Je ne peux apprendre que si je contrôle le geste que je fais pour apprendre : la métacognition.
 


 
Réponses aux questions du public
 
 
1/ Une recherche se déroule selon un certain protocole :
Ø Mise en place du corpus : sur quoi on travaille
Ø L’orientation de l’observation : qu’est-ce qu’on cherche ?
Ø La manipulation
Ø Les échanges entre enfants pour arriver à une formulation interne à la classe : qu’est ce que nous pouvons conclure nous de nos observations ?
 
La vraie intervention de l’enseignant sera de faire le lien entre ce que les enfants ont pu dire et observer et les formulations canoniques.
 
Une recherche réussit ne s’arrête pas avant que les enfants aient pu formuler ce qu’ils ont fait ensemble. Il ne doit pas y avoir de rupture entre la formulation des enfants et la formulation canonique.
 
 
 
 2/ Adjectif, complément du nom, propositions relatives sont tous les trois la complémentation du nom.
Epithète et attribut supposent une analyse pointue de la phrase.
 
Tout ce qu’on appelle les adjectifs (qualificatifs, possessifs, démonstratifs, indéfinis) apporte une information complémentaire au groupe nominal et ils varient en genre avec le GN.
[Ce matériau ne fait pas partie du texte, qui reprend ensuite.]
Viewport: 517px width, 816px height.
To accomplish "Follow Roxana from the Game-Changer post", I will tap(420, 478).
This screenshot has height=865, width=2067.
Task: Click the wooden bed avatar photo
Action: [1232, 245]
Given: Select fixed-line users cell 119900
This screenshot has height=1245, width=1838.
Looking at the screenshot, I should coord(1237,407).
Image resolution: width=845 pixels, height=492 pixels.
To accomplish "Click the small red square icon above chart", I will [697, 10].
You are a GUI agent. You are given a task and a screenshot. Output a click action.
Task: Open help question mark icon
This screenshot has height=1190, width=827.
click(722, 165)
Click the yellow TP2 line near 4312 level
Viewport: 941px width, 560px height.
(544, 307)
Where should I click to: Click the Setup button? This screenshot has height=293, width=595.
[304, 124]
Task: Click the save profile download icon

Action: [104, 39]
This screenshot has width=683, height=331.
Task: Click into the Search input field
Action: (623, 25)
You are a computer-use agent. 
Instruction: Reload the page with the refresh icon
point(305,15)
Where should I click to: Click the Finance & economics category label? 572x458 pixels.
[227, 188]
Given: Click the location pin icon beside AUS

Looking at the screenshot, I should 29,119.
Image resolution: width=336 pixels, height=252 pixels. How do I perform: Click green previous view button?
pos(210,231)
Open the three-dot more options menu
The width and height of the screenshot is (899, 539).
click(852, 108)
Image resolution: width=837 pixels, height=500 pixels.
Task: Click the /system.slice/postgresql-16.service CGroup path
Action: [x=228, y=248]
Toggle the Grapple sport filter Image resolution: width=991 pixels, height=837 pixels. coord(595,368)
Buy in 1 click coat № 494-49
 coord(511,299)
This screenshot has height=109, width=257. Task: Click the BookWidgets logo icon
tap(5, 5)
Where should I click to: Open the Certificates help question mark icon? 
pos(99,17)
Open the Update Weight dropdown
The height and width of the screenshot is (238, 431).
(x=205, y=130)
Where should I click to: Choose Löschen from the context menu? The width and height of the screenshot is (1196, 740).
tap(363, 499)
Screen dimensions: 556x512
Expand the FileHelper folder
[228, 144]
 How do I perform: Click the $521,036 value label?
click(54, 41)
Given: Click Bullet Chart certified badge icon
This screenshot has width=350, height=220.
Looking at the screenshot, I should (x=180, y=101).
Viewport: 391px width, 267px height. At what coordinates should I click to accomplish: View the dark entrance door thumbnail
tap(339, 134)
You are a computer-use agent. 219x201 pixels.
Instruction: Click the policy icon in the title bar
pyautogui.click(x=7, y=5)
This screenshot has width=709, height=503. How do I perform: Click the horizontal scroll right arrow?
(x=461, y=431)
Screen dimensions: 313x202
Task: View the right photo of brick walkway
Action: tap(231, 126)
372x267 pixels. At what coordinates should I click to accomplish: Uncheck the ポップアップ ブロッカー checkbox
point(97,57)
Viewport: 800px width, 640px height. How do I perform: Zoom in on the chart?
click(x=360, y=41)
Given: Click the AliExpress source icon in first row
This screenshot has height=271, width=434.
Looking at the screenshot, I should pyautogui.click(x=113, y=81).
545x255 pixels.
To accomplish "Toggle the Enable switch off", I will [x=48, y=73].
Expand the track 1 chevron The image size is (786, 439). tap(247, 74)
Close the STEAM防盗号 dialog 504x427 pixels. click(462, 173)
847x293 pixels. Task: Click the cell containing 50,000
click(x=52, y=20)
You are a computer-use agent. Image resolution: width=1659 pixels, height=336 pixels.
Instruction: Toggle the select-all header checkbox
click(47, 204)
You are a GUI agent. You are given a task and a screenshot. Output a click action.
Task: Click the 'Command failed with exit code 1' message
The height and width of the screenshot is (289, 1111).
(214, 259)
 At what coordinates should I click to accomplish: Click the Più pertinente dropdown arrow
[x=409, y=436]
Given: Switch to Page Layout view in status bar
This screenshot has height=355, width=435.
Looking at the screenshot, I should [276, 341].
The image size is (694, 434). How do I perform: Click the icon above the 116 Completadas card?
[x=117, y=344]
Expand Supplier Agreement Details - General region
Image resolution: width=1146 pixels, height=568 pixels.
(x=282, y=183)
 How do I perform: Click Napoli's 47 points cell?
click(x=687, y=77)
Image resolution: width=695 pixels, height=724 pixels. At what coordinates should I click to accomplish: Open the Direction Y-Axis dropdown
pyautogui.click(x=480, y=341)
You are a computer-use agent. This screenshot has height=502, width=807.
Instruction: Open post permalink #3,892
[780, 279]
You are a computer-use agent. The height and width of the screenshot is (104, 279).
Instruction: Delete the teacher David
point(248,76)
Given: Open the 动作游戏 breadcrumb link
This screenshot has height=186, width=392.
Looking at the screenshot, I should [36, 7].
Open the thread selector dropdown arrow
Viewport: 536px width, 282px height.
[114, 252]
Difficulté pour l’enfant : distinguer cette grande classe de variation « genre » des variations de l’article (un, une, des ne sont pas des adjectifs car ils portent à la fois genre et nombre et parce qu’ils sont les premiers déterminants du nom)
 
Confusion article et adjectif :
L’adjectif apporte une information sur le groupe nominal, il doit être traiter au niveau du sens et grammaticalement (il faut que je le repère pour pouvoir l’accorder en genre et en nombre.)
 
Ce qu’on attend à l’école élémentaire :
Ø Ce qu’est un adjectif
Ø Pas d’usage prématuré d’une terminologie inutilement complexe.
 
Il n’y a pas besoin de complexifier la terminologie tant que la question ne se pose pas.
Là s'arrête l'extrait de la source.